▶ [What the task asks] Find the word "computer" in the data below and copy each line that holds it.

▶ [Given records]
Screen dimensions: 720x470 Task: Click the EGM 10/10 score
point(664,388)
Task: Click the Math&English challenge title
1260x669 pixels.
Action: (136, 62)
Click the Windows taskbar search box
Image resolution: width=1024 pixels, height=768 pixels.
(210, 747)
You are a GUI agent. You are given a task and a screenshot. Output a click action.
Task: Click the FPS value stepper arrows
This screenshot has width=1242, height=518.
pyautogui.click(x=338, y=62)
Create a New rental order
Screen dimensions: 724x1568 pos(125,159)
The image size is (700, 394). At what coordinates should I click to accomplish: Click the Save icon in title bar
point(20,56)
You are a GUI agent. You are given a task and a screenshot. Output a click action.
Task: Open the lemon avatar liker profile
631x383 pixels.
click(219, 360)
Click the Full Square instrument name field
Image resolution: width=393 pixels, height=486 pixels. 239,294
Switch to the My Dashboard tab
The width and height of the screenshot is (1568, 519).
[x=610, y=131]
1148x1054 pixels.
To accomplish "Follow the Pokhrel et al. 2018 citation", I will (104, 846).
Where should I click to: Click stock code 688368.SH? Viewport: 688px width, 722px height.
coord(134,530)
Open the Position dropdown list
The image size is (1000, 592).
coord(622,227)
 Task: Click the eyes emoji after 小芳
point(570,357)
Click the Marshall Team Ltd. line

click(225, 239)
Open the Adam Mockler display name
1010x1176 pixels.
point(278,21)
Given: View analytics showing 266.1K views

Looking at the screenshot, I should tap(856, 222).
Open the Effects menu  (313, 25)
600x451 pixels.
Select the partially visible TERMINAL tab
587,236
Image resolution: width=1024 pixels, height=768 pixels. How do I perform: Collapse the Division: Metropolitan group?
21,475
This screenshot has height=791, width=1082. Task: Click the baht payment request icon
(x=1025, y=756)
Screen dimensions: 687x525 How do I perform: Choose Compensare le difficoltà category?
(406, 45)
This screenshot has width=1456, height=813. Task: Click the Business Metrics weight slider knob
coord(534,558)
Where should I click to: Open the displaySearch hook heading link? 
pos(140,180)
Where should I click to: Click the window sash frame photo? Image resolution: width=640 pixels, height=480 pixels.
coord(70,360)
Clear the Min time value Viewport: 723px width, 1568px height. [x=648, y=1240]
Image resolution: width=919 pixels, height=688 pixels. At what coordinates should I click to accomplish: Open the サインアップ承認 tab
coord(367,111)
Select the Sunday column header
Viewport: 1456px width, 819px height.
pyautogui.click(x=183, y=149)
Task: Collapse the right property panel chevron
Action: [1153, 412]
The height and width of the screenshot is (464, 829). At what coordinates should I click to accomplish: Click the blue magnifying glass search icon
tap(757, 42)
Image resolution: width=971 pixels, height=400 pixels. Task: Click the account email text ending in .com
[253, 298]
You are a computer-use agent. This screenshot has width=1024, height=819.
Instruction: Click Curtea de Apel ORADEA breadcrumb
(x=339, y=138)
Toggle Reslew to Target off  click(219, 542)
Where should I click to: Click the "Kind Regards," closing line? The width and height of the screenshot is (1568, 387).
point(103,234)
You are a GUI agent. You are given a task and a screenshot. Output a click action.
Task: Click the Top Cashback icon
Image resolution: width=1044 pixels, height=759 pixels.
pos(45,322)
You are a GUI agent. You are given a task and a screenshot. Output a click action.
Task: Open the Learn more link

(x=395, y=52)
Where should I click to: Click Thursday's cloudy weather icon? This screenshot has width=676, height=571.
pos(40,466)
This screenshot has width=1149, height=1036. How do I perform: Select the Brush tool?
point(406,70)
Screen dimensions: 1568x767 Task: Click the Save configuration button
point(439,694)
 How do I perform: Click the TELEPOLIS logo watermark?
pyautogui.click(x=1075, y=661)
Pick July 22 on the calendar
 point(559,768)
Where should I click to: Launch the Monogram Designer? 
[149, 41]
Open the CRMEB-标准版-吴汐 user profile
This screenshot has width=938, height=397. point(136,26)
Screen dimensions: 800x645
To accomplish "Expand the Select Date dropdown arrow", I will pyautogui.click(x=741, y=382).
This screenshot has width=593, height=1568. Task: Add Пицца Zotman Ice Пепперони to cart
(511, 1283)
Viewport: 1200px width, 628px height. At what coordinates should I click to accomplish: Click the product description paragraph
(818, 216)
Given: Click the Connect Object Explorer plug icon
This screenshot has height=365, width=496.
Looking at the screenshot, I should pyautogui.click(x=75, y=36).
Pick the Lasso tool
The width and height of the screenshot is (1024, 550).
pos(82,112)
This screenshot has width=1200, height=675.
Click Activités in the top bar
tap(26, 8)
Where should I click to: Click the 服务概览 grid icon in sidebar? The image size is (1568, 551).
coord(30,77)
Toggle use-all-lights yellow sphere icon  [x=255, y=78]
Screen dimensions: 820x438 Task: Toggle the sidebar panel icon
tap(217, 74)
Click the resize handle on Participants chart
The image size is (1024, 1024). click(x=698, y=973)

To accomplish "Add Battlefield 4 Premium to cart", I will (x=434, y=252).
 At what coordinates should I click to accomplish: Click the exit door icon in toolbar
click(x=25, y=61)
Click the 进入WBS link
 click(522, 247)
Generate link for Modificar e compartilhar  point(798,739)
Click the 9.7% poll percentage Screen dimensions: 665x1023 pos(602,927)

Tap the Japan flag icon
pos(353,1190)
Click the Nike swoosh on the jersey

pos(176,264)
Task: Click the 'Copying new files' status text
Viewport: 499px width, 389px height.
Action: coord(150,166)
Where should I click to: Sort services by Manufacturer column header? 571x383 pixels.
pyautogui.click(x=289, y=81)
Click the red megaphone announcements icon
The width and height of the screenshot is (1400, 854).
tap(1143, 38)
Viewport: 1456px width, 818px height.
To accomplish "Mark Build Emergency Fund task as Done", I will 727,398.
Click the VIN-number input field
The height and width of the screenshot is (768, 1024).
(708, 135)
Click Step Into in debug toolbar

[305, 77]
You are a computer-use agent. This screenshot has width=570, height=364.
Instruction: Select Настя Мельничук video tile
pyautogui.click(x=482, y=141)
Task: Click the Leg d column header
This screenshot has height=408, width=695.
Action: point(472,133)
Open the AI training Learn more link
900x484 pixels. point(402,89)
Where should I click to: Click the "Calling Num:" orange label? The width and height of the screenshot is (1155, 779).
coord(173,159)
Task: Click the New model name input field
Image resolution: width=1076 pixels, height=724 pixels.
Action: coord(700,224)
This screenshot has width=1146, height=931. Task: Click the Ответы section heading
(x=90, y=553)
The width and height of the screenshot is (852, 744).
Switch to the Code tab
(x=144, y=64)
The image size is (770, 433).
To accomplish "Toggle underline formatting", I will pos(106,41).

▶ [Answer for the task]
You are a computer-use agent. This screenshot has width=1024, height=819.
You are a computer-use agent. This screenshot has width=570, height=364.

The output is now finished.